Datadog brings OpenAI model monitoring into the fold, launches new integration

Datadog
Image Credit: Datadog

Join our daily and weekly newsletters for the latest updates and exclusive content on industry-leading AI coverage. Learn More


New York-based Datadog, which provides a cloud observability platform for enterprise applications and infrastructure, today announced an integration to monitor OpenAI models such as GPT-4.

The offering, Datadog says, will help enterprise teams understand user interactions with their GPT-powered applications, ultimately enabling them to fine-tune the models for better performance and economies.

The announcement comes as OpenAI’s large language models continue to see adoption across a variety of enterprise-specific use cases, including business-critical areas such as customer service and data querying.

How does the OpenAI integration help?

Once up and running, the Datadog-OpenAI integration automatically tracks GPT usage patterns, providing teams with actionable insights into model performance and costs via dashboards and alerts.

For performance, the plugin looks at OpenAI API error rates, rate limits and response times, allowing users to identify and isolate issues within their applications. It also offers the ability to view OpenAI request volumes — along with metrics, traces, and logs containing prompts and corresponding completions — to understand how end customers are interacting with the applications, and to gauge quality of the output generated by their OpenAI models. 

“Customers can install the integration by instrumenting the OpenAI Python library to emit metrics, traces and logs for requests made to the completions, chat completions and embedded endpoints. Once instrumented, the metrics, traces and logs will be automatically available in the out-of-the-box dashboard provided by Datadog,” Yrieix Garnier, VP of product at Datadog, told VentureBeat. 

These dashboards can then be customized to drill down further into performance issues and optimize the models for improved user experience, the VP added.

On the costs front, Datadog says, the integration allows users to review token allocation by model or service and analyze the associated costs of OpenAI API calls. This can then be used to manage expenses more effectively and avoid unexpected bills for using the service.

While Garnier did confirm that customers of both companies are testing the integration, he did not share specific results they have witnessed so far. The connector currently works for multiple AI models from OpenAI, including the GPT family of LLMs, Ada, Babbage, Curie and Davinci.

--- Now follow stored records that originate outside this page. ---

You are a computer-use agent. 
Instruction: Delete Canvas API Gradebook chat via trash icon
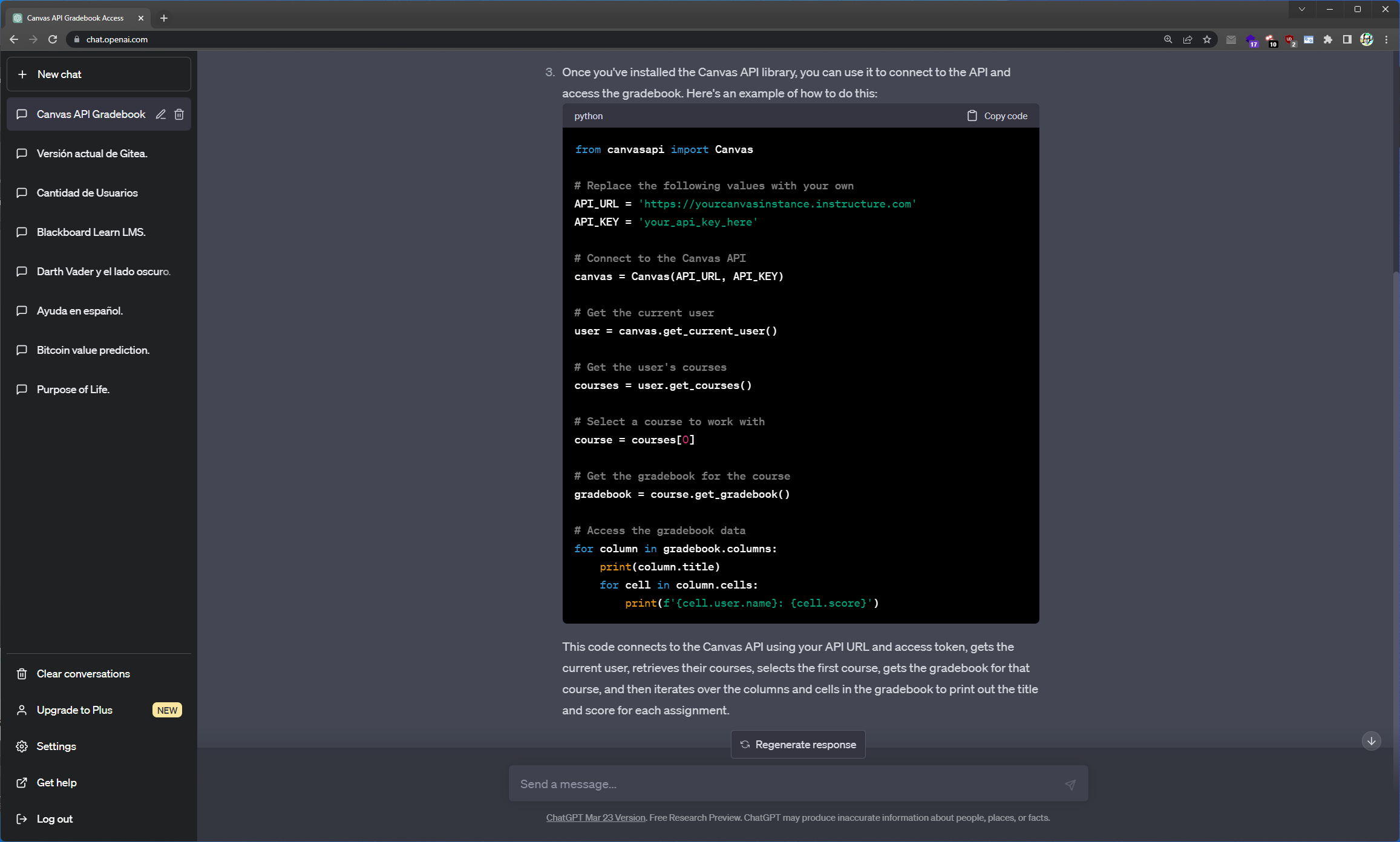click(x=179, y=114)
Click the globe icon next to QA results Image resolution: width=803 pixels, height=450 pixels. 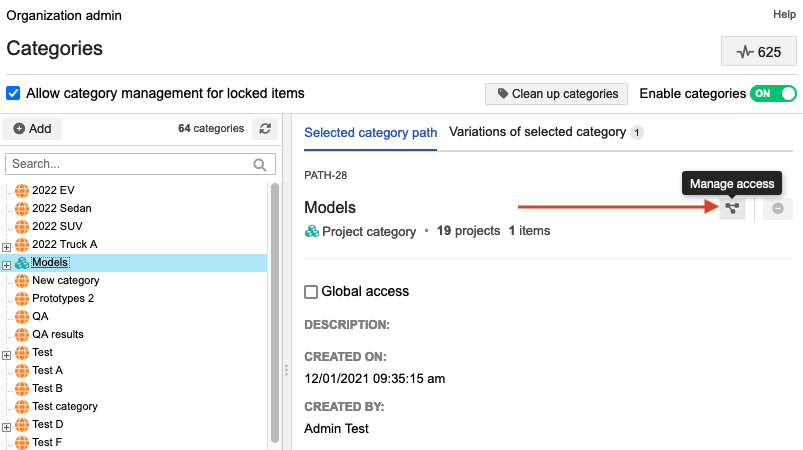click(x=22, y=335)
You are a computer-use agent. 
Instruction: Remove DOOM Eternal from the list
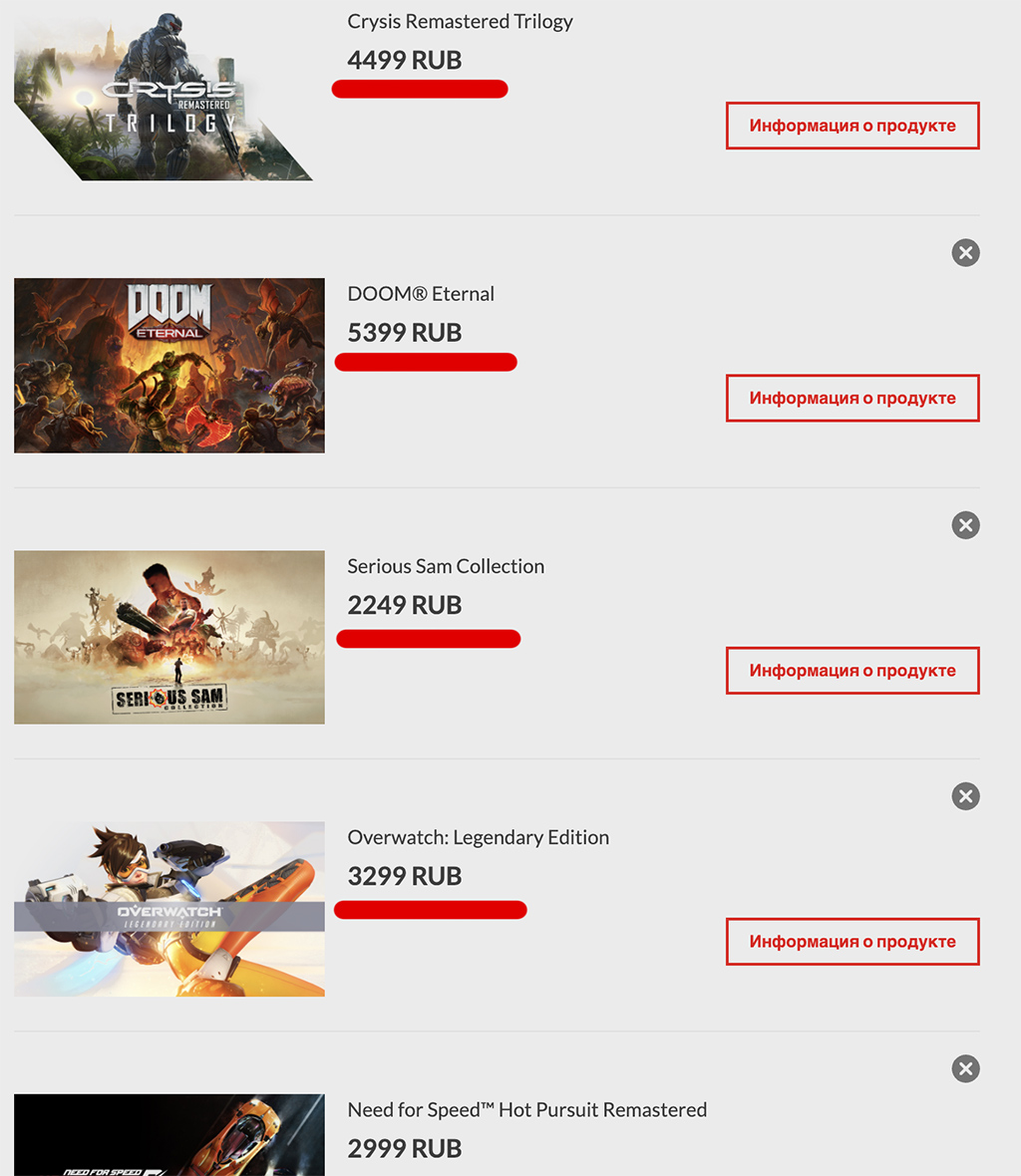coord(965,253)
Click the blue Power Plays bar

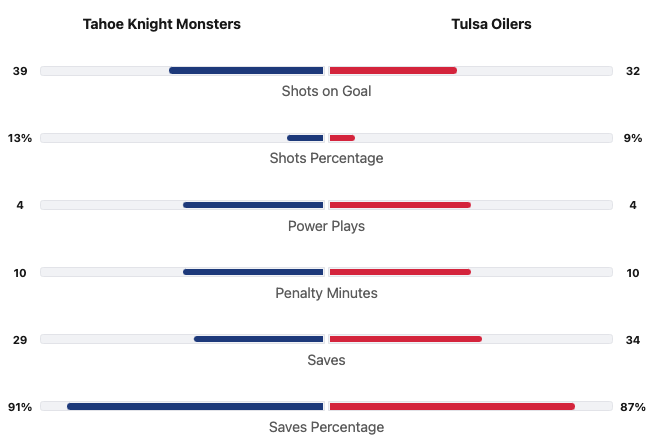253,205
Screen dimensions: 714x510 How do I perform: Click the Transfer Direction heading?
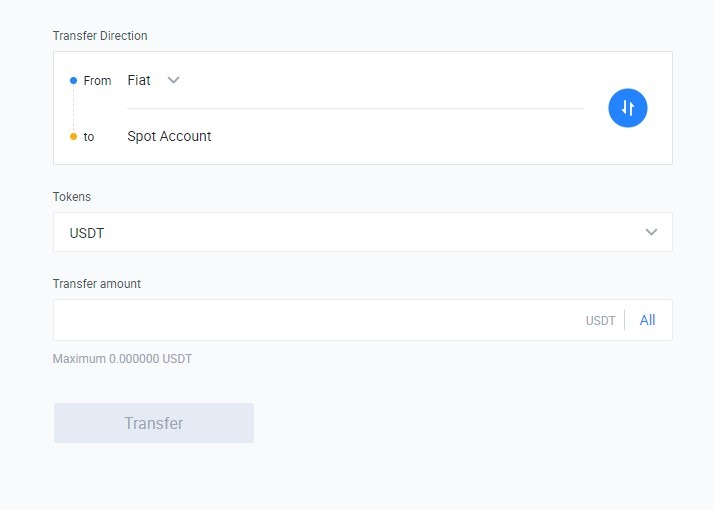100,36
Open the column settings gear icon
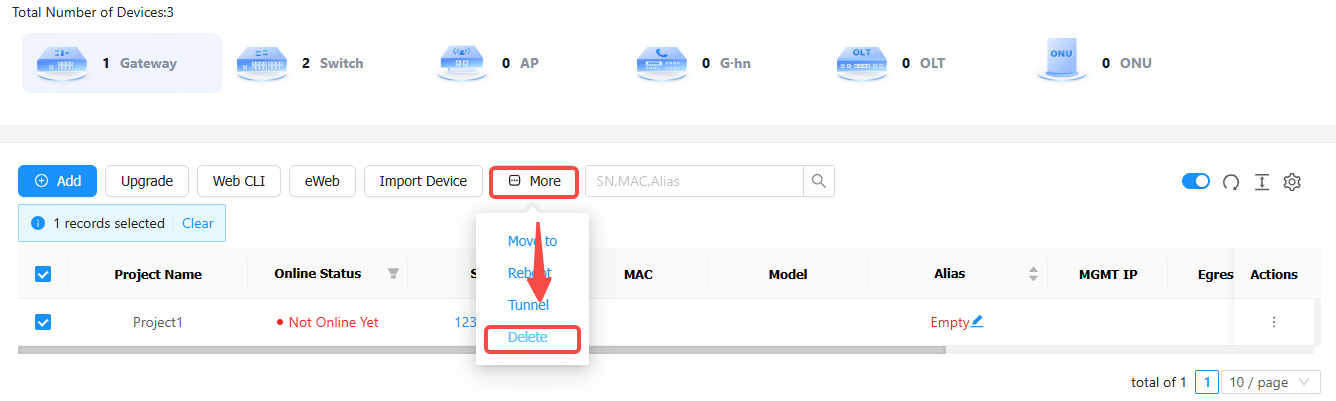The height and width of the screenshot is (401, 1336). click(1292, 182)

New Relic offers something similar

New Relic, another player in the observability space, offers a similar OpenAI integration that tracks API response time, average tokens per request and the associated cost. However, Garnier claims Datadog’s offering covers additional elements, like response-time-to-prompt token ratio, as well as metrics providing contextual insights into individual user queries.

“Furthermore, for API response times, API requests and other metrics, we allow users to break this down by model, service and API keys. This is critical in order to understand the primary drivers of usage, token consumption and cost,” he noted.

Moving ahead, monitoring solutions like these, including those specifically tracking hallucinations, are expected to see an increase in demand, given the meteoric rise of large language models within enterprises. Companies are either using or planning to use LLMs (most prominently those from OpenAI) to accelerate key business functions, from querying their data stack to optimizing customer service.